What to do —
Reproduce verbatim the passage of the Colorado outbreak text from "Virus Outbreak Colorado" to "style and substance.".

Text under study —
Virus Outbreak Colorado

Colorado Gov. Jared Polis declares a state of emergency, Tuesday, March 10, 2020, at the State Capitol building in Denver, as the state gears up to fight the coronavirus. 

Colorado Gov. Jared Polis is measuring himself for presidential trousers, it seems to me, as he makes a case for leadership in a crisis.

As President Trump careens down a slalom course of credit and blame during the coronavirus outbreak, Democratic governors such as Polis and New York’s Andrew Cuomo are among a group of critical leaders who have emerged as alternatives in style and substance.

“There’s a far greater enforcement authority in these matters,” Polis warned in a Sunday afternoon coronavirus briefing. Greater than him. Greater than Trump.

“His name is the Grim Reaper.”

Later in the same update, Polis inspired with: “This is Colorado in its toughest days. This is also Colorado at its best.”

Trump to the criticism from Polis and other governors on Twitter, saying they "shouldn't be blaming the Federal Government for their own shortcomings."

Tuesday, Trump said he hoped to see the country "open" and churches full on Easter, which is April 12.

"I just thought it was a beautiful, a beautiful timeline," he explained. "It's a great day."

His pandemic adviser, Dr. Anthony Fauci, was more circumspect. "You can look at a date, but you've got to be very flexible," he said.

Extracted entries —
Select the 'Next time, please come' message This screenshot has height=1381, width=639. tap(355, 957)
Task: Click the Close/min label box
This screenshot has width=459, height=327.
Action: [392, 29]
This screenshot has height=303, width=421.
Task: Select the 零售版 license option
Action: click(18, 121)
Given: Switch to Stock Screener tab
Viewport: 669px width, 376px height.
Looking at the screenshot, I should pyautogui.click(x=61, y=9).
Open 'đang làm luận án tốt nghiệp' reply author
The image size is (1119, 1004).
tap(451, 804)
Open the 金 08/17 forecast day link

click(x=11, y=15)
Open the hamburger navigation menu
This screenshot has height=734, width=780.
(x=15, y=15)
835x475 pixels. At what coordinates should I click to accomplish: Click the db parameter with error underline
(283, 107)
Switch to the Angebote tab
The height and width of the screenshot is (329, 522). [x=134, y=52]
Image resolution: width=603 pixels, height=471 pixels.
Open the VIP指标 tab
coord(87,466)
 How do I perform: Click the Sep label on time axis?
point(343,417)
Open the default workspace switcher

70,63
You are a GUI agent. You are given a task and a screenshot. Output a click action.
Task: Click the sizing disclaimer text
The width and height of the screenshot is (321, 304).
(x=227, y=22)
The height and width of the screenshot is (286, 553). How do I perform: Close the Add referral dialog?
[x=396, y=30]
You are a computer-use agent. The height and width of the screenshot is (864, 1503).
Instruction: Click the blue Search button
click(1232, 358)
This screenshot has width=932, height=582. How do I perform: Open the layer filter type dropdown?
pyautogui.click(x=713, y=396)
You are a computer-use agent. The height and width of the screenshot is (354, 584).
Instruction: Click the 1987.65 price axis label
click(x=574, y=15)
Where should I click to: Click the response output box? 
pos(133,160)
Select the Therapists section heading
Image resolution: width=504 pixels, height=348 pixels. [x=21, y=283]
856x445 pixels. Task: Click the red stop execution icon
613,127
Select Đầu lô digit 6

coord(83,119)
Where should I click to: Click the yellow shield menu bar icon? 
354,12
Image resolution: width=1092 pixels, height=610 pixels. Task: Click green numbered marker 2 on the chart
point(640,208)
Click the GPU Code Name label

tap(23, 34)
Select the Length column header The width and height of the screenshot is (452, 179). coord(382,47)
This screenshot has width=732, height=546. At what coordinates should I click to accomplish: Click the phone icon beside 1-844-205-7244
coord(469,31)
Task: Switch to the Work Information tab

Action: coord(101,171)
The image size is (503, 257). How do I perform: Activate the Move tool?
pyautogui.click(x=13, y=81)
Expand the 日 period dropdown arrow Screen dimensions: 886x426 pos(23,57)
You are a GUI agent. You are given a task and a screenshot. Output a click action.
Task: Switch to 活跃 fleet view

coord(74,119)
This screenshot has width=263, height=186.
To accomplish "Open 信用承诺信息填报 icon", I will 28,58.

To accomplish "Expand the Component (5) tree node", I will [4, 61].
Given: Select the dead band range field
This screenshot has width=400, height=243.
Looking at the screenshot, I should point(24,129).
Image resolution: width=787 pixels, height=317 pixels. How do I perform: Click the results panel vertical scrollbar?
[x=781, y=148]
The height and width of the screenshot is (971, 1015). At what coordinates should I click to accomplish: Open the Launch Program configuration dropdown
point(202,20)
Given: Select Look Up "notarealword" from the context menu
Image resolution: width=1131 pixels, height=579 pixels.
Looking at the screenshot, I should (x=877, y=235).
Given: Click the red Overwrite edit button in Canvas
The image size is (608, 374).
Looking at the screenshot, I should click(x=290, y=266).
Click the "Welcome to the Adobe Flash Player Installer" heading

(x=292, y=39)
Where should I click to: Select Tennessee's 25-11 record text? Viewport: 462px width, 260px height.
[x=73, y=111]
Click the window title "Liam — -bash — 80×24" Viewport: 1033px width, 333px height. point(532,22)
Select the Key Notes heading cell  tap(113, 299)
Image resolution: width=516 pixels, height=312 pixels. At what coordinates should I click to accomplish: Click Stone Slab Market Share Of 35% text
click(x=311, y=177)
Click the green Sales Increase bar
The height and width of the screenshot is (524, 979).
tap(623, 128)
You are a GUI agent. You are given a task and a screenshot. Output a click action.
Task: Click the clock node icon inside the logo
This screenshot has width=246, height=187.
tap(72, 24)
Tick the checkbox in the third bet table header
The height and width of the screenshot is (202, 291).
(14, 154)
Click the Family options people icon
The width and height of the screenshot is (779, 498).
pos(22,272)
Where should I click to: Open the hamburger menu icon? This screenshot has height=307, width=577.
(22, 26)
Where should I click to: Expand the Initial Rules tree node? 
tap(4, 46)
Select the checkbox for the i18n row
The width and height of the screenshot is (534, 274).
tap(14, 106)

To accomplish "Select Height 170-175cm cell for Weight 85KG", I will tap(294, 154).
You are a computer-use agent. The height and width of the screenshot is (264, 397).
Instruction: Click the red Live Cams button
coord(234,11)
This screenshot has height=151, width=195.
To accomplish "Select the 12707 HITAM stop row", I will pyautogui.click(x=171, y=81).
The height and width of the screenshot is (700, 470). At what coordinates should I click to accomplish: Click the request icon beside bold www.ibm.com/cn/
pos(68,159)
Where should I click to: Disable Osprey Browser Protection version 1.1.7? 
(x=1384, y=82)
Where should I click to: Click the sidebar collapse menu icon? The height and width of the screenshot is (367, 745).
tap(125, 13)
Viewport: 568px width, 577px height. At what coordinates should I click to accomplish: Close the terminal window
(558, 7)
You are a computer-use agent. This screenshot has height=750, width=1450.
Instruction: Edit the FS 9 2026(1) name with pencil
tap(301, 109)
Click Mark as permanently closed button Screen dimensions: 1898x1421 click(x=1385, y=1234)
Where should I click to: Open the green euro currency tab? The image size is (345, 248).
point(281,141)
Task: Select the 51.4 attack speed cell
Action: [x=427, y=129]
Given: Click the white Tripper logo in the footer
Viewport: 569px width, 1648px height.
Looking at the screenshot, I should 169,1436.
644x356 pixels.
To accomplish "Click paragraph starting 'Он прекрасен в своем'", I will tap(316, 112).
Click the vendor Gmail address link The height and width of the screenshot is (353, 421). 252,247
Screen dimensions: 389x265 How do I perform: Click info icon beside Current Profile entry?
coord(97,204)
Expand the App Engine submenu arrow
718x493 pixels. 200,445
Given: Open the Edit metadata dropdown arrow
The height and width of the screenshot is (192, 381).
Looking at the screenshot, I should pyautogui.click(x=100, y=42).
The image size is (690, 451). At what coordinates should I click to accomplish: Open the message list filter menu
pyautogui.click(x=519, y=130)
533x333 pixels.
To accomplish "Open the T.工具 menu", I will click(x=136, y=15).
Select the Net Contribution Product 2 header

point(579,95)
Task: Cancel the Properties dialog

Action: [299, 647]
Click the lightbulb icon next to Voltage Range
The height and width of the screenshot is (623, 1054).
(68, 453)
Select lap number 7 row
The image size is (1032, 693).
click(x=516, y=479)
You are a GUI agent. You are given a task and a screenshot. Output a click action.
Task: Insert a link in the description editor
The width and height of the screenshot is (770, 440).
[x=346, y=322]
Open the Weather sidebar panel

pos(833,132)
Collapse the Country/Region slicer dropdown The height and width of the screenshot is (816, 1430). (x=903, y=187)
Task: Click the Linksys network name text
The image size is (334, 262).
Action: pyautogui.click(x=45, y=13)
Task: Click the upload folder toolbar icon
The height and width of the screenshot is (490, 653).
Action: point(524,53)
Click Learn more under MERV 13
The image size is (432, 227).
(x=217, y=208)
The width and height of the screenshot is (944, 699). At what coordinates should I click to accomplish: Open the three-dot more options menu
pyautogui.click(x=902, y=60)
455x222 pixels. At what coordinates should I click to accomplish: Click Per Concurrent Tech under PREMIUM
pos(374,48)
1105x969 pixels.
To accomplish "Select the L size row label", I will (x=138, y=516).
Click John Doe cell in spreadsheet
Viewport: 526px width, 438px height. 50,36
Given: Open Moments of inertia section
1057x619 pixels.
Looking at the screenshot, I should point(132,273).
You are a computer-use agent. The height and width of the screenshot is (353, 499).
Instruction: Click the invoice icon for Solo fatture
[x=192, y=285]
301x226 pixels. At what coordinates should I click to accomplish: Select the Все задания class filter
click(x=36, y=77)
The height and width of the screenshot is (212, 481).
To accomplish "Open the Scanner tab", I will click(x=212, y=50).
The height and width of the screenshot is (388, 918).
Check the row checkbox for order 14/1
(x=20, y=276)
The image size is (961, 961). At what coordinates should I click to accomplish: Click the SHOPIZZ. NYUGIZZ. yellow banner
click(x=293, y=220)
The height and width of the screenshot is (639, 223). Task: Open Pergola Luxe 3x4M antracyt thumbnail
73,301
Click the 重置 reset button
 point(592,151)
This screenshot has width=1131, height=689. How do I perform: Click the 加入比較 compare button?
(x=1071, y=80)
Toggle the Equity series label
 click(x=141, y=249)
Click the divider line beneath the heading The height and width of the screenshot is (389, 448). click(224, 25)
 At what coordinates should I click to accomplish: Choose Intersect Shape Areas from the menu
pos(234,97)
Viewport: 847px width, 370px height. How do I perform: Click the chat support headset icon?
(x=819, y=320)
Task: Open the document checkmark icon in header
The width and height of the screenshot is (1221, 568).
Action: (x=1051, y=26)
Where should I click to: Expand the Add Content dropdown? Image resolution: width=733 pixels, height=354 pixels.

Task answer —
Virus Outbreak Colorado

Colorado Gov. Jared Polis declares a state of emergency, Tuesday, March 10, 2020, at the State Capitol building in Denver, as the state gears up to fight the coronavirus. 

Colorado Gov. Jared Polis is measuring himself for presidential trousers, it seems to me, as he makes a case for leadership in a crisis.

As President Trump careens down a slalom course of credit and blame during the coronavirus outbreak, Democratic governors such as Polis and New York’s Andrew Cuomo are among a group of critical leaders who have emerged as alternatives in style and substance.